Opinión

El examen PISA no es sagrado

Por: Ángel Balderas Puga

anbapu05@yahoo.com.mx

PARA DESTACAR: Ni en Estados Unidos, Israel o España se ha hecho tanto escándalo como en el nuestro por los resultados del examen PISA. Esos países toman el examen PISA como lo que es: un simple indicador más. En cambio, en México toman esos resultados como si fueran algo sagrado, objetivo e inobjetable y lo usan para justificar su ofensiva en contra de la educación pública.

Es más que evidente que la reforma laboral-administrativa que se quiere hacer pasar por “educativa”, no tiene nada de educativa. La base esencial de tal reforma es la Ley General del Servicio Profesional Docente (LGSPD) que es un instrumento laboral muy ajeno a lo educativo.

Desde fuera pareciera ser que esta reforma solo afecta a los directamente involucrados, los maestros y las maestras de nivel básico y del nivel medio superior, sin embargo no es así, si no logramos detener esta reforma, tendrá grandes consecuencias negativas en la sociedad mexicana, comenzando por los propios estudiantes y sus familias.

El examen PISA, una única fuente de justificación

Recordemos que PISA (Programme for International Student Assessment) es una serie de exámenes estandarizados que se aplican, cada tres años, en los países de la OCDE (Organización para la Cooperación y el Desarrollo Económicos) para medir competencias sobre sobre ciencias, matemáticas y lectura en la escuela básica. Este examen fue concebido por investigadores de países desarrollados pensando en maestras que tienen condiciones laborales de país desarrollado y en alumnos de países desarrollados, que trabajan con infraestructura escolar de país desarrollado; lógicamente, no fue pensado para las condiciones de nuestro país.

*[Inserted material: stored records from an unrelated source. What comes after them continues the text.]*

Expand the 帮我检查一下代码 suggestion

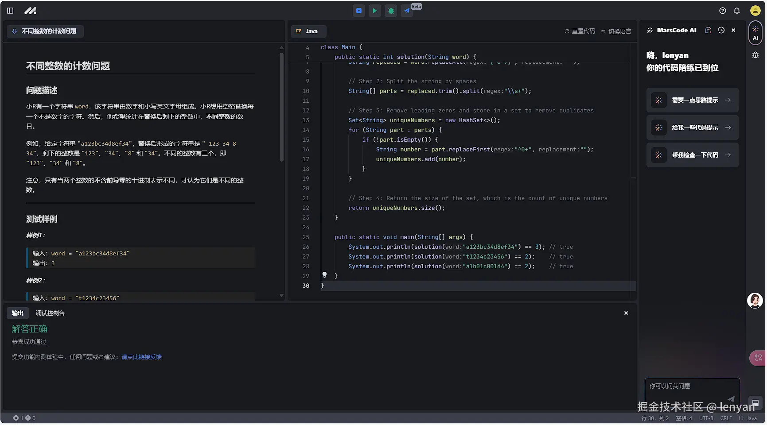pos(692,155)
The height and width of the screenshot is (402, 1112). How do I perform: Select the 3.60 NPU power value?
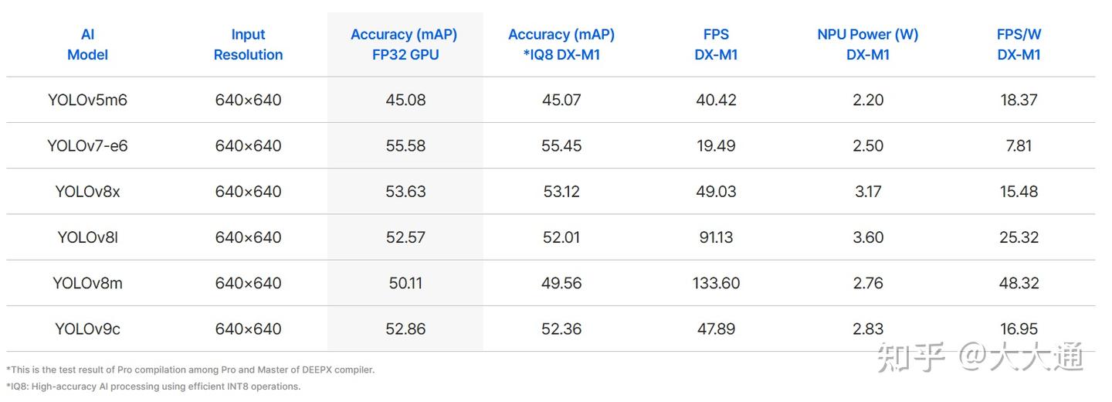pos(868,237)
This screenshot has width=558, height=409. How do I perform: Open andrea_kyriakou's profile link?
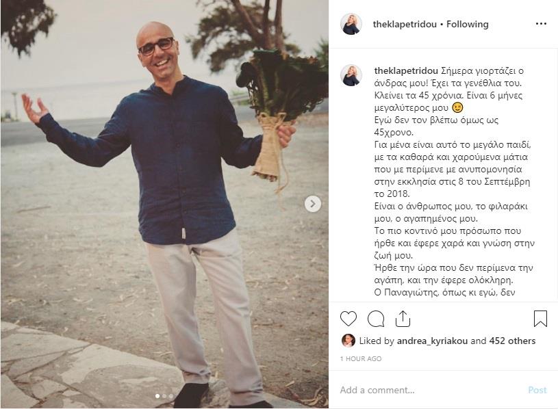pyautogui.click(x=432, y=341)
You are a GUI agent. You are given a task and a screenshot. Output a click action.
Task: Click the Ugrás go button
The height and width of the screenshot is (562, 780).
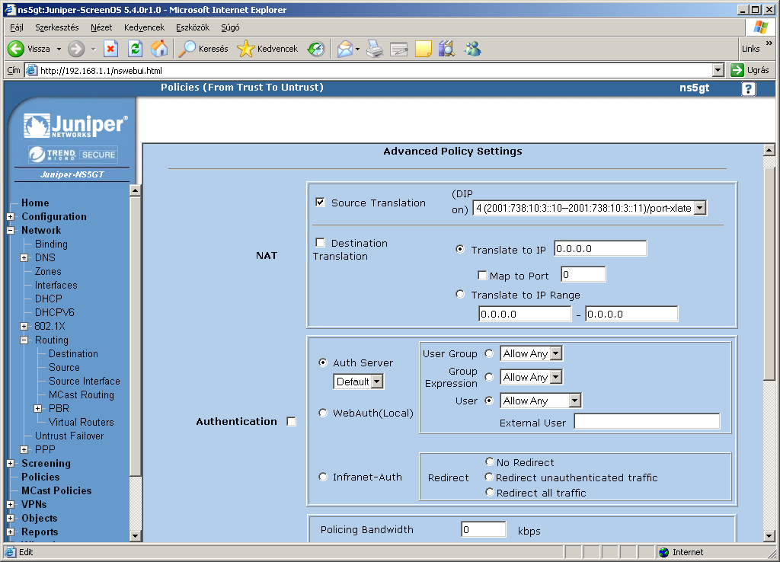click(750, 70)
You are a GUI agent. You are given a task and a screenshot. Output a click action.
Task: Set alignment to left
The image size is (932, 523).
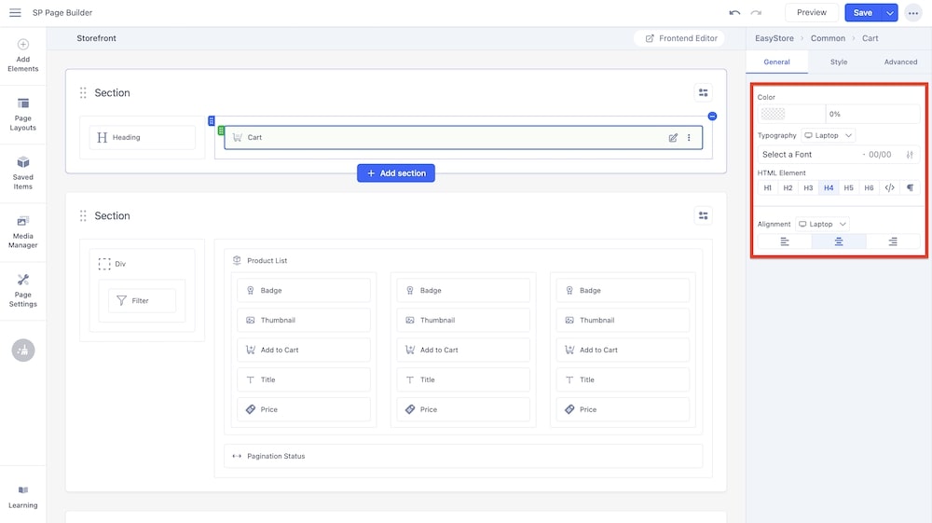785,242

Por ejemplo, en 2015, en ciencias, los países líderes fueron Japón con 547 puntos, Finlandia con 545 y Estonia con 541, el promedio de la OCDE fue de 501, el promedio de la Unión Europea (UE) fue de 497 y aquí nuestro país obtuvo 415 puntos. Por debajo del promedio de la OCDE hay verdaderas potencias económicas y científicas como Israel (470), Suecia (485), Italia (494), Noruega (495), España (496), Estados Unidos (497), Dinamarca (498) y Francia (499). Resultados semejantes se obtuvieron en matemáticas y en lectura.

Sin embargo, en ninguno de los países señalados se ha hecho tanto escándalo como en el nuestro por tales resultados. Esos países toman el examen PISA como lo que es: un simple indicador más.

En cambio, en México, el gobierno y organizaciones como “Mexicanos Primeros” toman esos resultados como si fueran algo sagrado, objetivo e inobjetable y los usan para justificar su ofensiva en contra de la educación pública en nuestro país.

Los países que aman a sus niños

Más allá de la demagogia extrema del gobierno mexicano, de sus corifeos y de los hipócritas, los países que aman a sus niños invierten en educación.

Mientras el gobierno federal y “Mexicanos Primeros” se la pasan mostrando los resultados negativos del examen PISA, ocultan de manera deliberada los montos de inversión en educación de los países de la OCDE, en donde nuestro país queda siempre en último lugar. Datos de la OCDE, de 2010, señalan que países líderes como Estados Unidos invierten 15 mil 200 dólares por estudiante desde la primaria hasta la universidad, Suiza invierte 14 mil 900 dólares, Noruega 14 mil 100, Dinamarca 12 mil 800 y Austria 12 mil 500, mientras que México invierte apenas 3 mil dólares en el mismo concepto. El promedio de la OCDE es de 9 mil 300 dólares.

¿Cómo se traduce esta inversión en educación? Los países que más invierten tienen grupos reducidos (por lo que el aprovechamiento individual es mucho mayor pues el docente puede destinar más tiempo a cada estudiante), profesores bien pagados y que atienden a pocos grupos al día, estudiantes bien alimentados y no desnutridos y buena infraestructura.

En cambio el maestro mexicano está en una enorme desventaja: grupos numerosos, atención de muchos grupos (conozco el caso de un maestro en Sinaloa que atiende a 21 grupos y a un profesor en Querétaro que atiende a 16 grupos), muy mal pagados (lo que implica trabajar una doble plaza o hacer otro trabajo para obtener un salario decente) y con pésima infraestructura.

Pero de todo lo anterior, el maestro no es el culpable, él no decide nada de estas cosas. Sin embargo, la campaña de satanización contra el magisterio mexicano quiere hacer aparecer a los maestros como los culpables de todos los males de la escuela pública mexicana, cuando, por el contrario, hay profesores que hacen cosas heroicas para sacar adelante la educación de sus niños ante tantos obstáculos y tantas limitaciones.